Cari Blog Ini

Selasa, 14 Desember 2010

SYARI'AT ISLAM DAN KEBINEKAAN


Malam kamis kemarin (27/01), statisun TV Tasikmalaya, TAZTV, Alhamdulillah telah berani menayangkan satu tayangan diskusi penting. Syariat Islam di Kota Santri, demikian terbaca oleh kita di layar tv. Tentu saja diskusi ini diangkat karena Kota Tasik telah ketuk palu mensahkan satu perda yang tidak dinamai Syari’at Islam namun yang “isi”-nya sangat bernuansa Islam. Yang menjadi pembicara adalah KH. Amin Bustomi, M.Ag dan Drs. H. Makhfuddin Noor, M.Si.

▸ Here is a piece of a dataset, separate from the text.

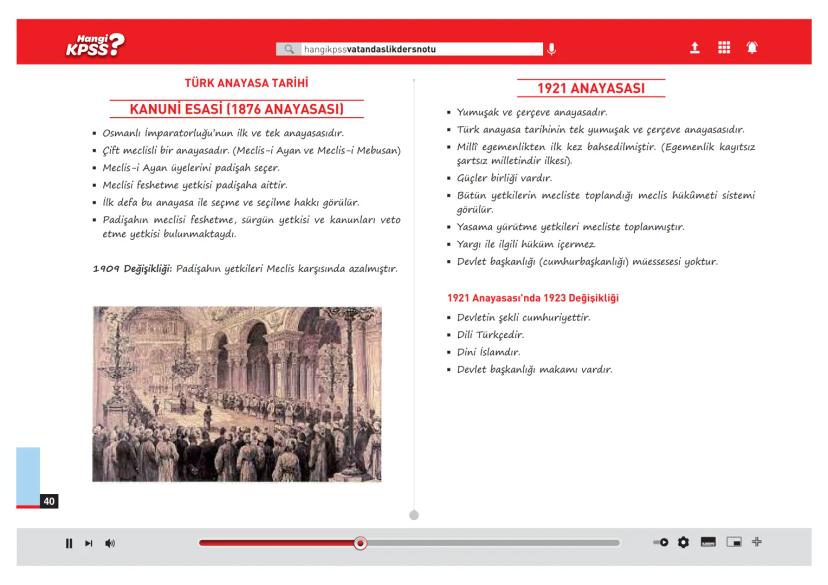Activate voice search microphone
Image resolution: width=828 pixels, height=585 pixels.
point(551,47)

Kebetulan, waktu itu saya ikut nelpon – setelah berkali-kali – akhirnya terdengar juga suara saya di tv. Di sana saya berargumen bahwa kalau Islam di legalkan sebagai hukum dunia, maka akan menginjak ayat jangan ada paksaan dalam agama (Q.S. Al-Baqarah:256). Oleh KH. Amin disangkal bahwa asbabun nuzul ayat ini khusus untuk orang non-Muslim. Saya tak ingin menyangkal hal asbabun nuzul menurut KH. Amin ini, sekalipun kita masih bisa berdebat untuk hal ini. Yang pasti, jika agama dilegalkan jadi hukum dunia seperti PERDA, maka dimensi ikhlas dalam menjalankan agama menjadi rusak. Perempuan memakai kerudung (yang semula tidak), jika kerudung dilegalkan keharusannya dalam PERDA, bisa jadi karena PERDA bukan lillahita’ala lagi.

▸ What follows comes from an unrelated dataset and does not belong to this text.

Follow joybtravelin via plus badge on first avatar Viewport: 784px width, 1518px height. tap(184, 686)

Yang ingin saya katakana kali ini, KH. Amin pun berulang-ulang berkata dengan pengertian berislam harus kaffah. Kita kutip ayatnya, “Hai orang-orang beriman masuklah kedalam Islam secara kaffah – menyeluruh.” (Q.S. Al-Baqarah: 208). Padahal, jika melihat asbab nuzul ayat ini, maksud orang beriman disana adalah, menurut Tafsir Al-Kasaf karya Az-Zamakhsyari, Ahlul-Kitab yang telah beriman kepada Rasulullah dan Al-Quran. Kejadiannya begini: Abdullah bin Salam, Taslabah, Said bin Umar, Qais bin Zaid dan yang lainnya, orang-orang Yahudi yang sudah masuk Islam, namun mereka masih suka menjalankan ritual-ritual agama lamanya, mereka masih melakukan ritual sabat dan membaca Taurat dalam shalat. Lalu, turunlah ayat ini. (Tafsir Al-Kasaf, 1:251. Lihat juga, Khasiah Shawi ‘ala Tafsir Jalalain, 1: 133, Tafsir Ibnu Katsir, 1:249, Tafsir Baidhawi, 1:492).

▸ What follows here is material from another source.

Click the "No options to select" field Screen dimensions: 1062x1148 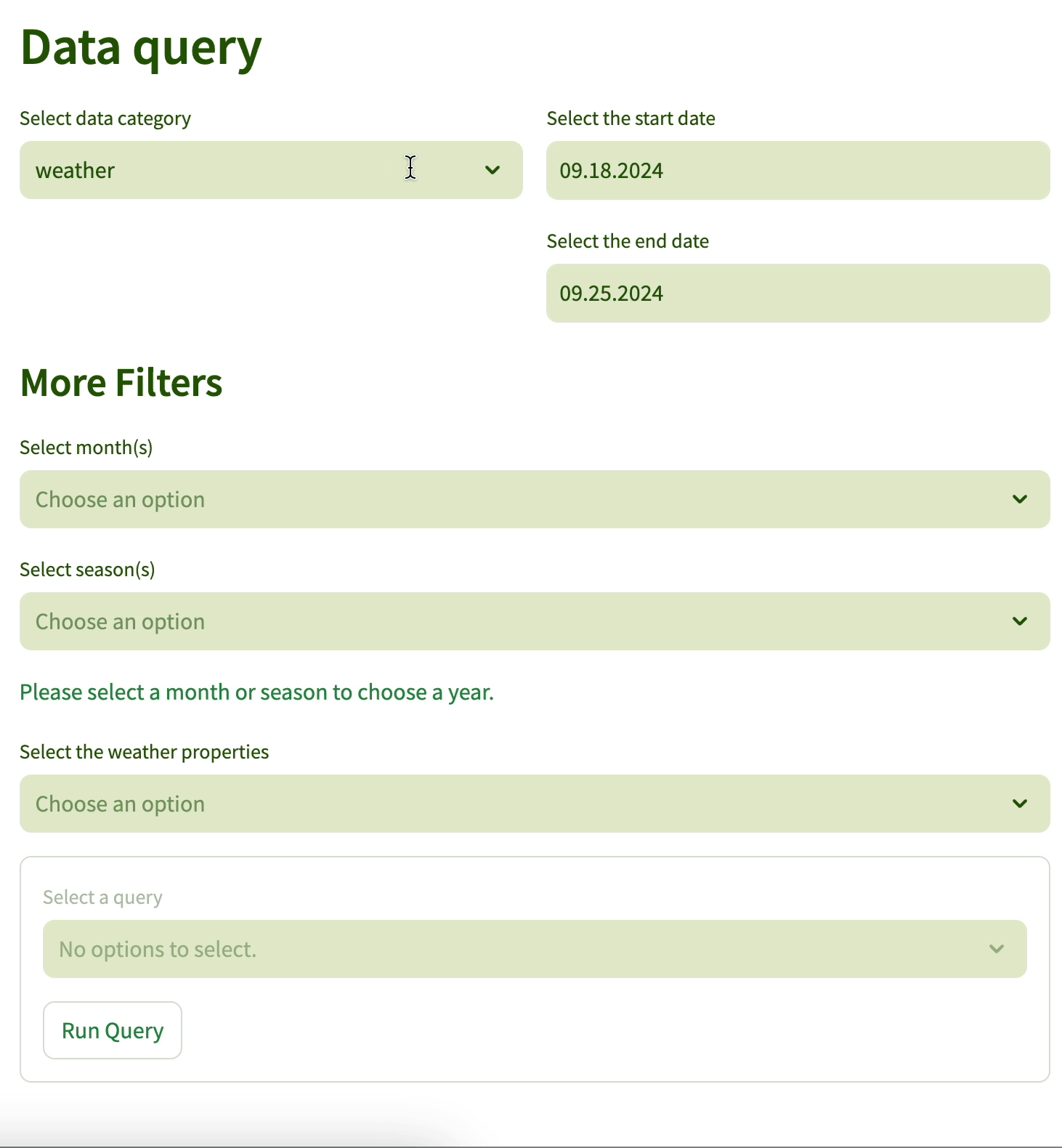click(534, 949)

Barangkali, KH. Amin punya referensi Kitab Tafsir lain yang berkata bahwa pengertian bahwa “orang beriman” dalam Al-Baqarah 209 di atas adalah kaum beriman atau kaum muslim dalam satu masyarakat seperti masyarakat Kota Tasikmalaya. Nah, disinilah masalahnya, ternyata benar bahwa kita harus berimam kepada Al-Quran dan As-Sunah, namun masalahnya sejarah mencatat bahwa kaum muslimin berbeda dalam menafsirkan kedua pegangan kita itu. Lalu, dari perbedaan menafsirkan Al-Quran dan As-Sunnah, lahirnya perbedaan jalan menuju Allah (syari’at). Inilah yang salah satu maksud dari ujaran saya bahwa Syari’at Islam itu “burem”. Maksudnya, jika toh Syari’at Islam kita legalkan dalam pengertian PERDA, mau syari’at persi siapa? Jika toh dipilih syariat menurut beberapa ulama, lalu apakah pendapat ulama yang berbeda dengan syari’at yang dilegalkan itu tidak boleh didengar oleh umat? Jika sudah demikian, maka masalahnya jelas, kepentingan politik. Dan sejarah Islam mencatat, keterpurukan Islam di panggung sejarah justru karena tarik-menarik kepentingan politik yang memuakkan.        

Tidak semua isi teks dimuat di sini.